[BEGIN Data extract]
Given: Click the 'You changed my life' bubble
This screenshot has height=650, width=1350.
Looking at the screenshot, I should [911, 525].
[END Data extract]
[BEGIN Data extract]
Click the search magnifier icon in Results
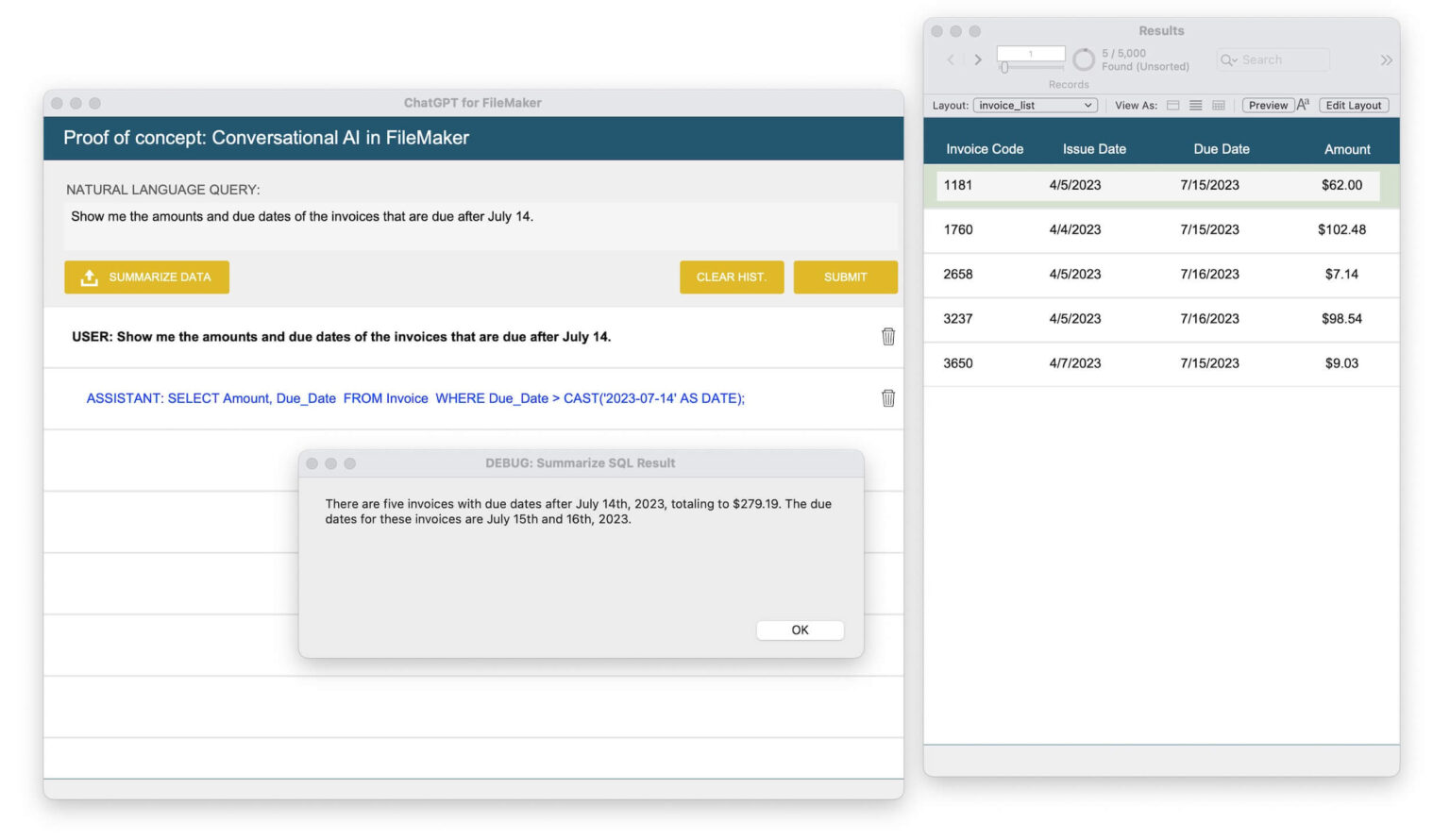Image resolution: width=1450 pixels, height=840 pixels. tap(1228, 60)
[END Data extract]
→ The problem
Please convert the stretch from the line containing "Given: Click the 'You changed my life' bubble" through the line containing "Looking at the" into a numbered list, leaving out any blank lines.

→ Correct result
1. Given: Click the 'You changed my life' bubble
2. This screenshot has height=650, width=1350.
3. Looking at the screenshot, I should [911, 525].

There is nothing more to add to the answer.